Known now as the University of Detroit-Mercy, the Titans return to Joe Louis Arena this weekend to compete in the Little Caesars Horizon League men’s basketball tournament.
For the next four days, the Joe will host nine games that will determine the Horizon League’s automatic bid to the 68-team NCAA Division 1 men’s basketball tournament.
Kopicki, who played three seasons in the NBA with Washington and Denver, said bringing basketball back to downtown Detroit is great news, especially for local high school players.
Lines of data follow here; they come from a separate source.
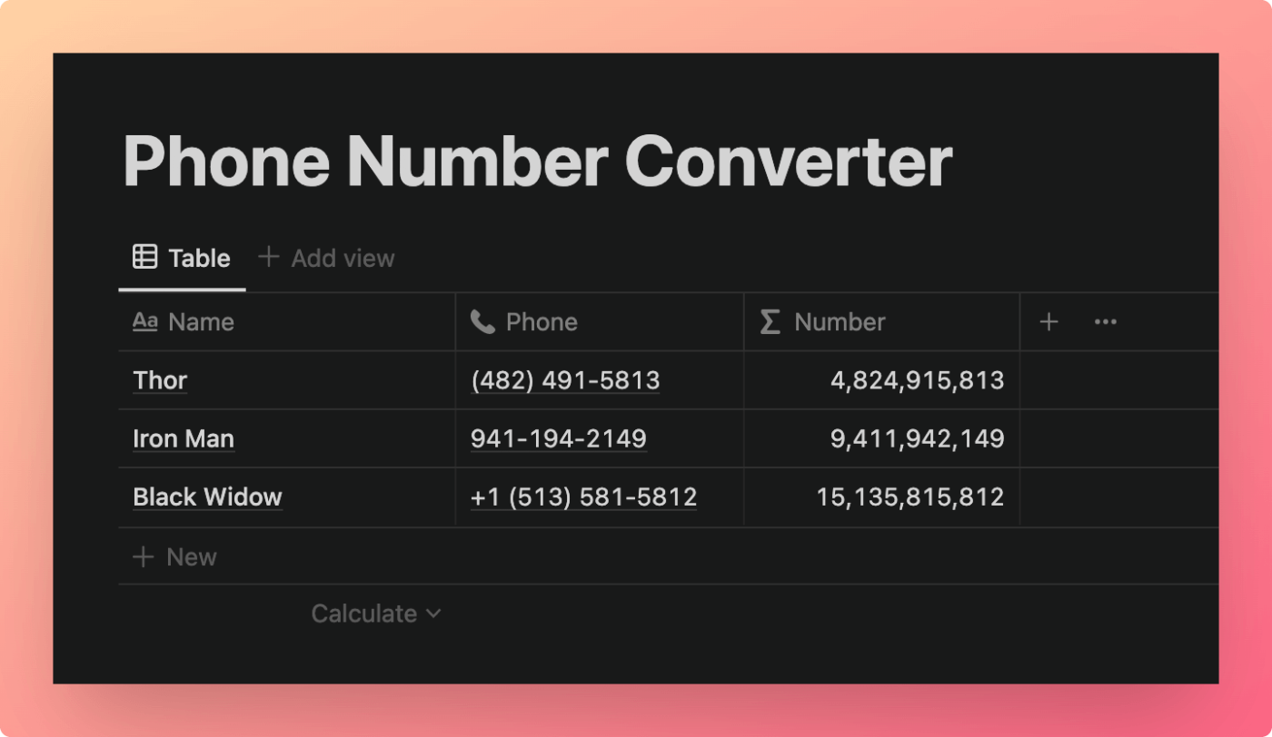Switch to the Table view tab
Viewport: 1272px width, 737px height.
[x=182, y=258]
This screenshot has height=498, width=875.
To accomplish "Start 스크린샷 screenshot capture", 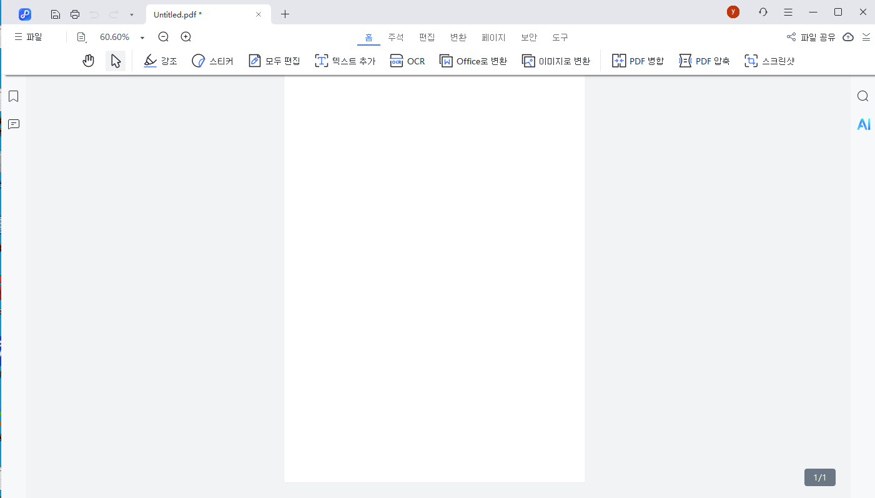I will pyautogui.click(x=769, y=60).
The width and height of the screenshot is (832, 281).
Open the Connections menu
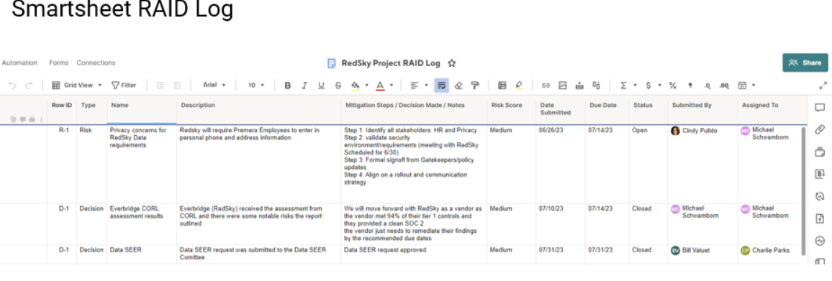click(x=96, y=63)

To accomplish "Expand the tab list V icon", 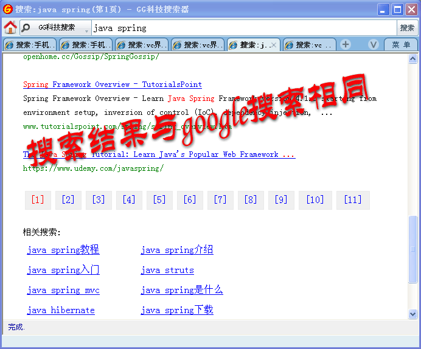I will (x=374, y=44).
“It’s a mid-major conference and the high school kids can go down and watch it and say, ‘Hey, I can do this’ or ‘I can give is a shot’,” Kopicki said. “Like I tell the kids here if you can play they will come and find you. There’s a slot for you somewhere you just have to find the right slot.”
The first round opens Saturday with No. 4 seed Green Bay (19-12, 11-7) facing No. 9 Cleveland State (9-22, 4-14) at 12 p.m. EST, and No. 5 Milwaukee (19-12, 10-8) against No. 8 Northern Kentucky (9-20, 5-13) tipping at 2:30 p.m. The other side of the bracket pits No. 3 Wright State (19-12, 13-5) against No. 10 Illinois-Chicago (5-24, 3-15) at 5 p.m., and No. 6 Detroit (15-14, 9-9) against No. 7 Youngstown State (11-20, 6-12).
Top-seeded Valparaiso and No. 2 Oakland received double byes into the tourney semifinals.
Monday’s semifinal games will be televised on ESPNU. Tuesday’s championship game will be on either ESPN or ESPN2 at 7 p.m.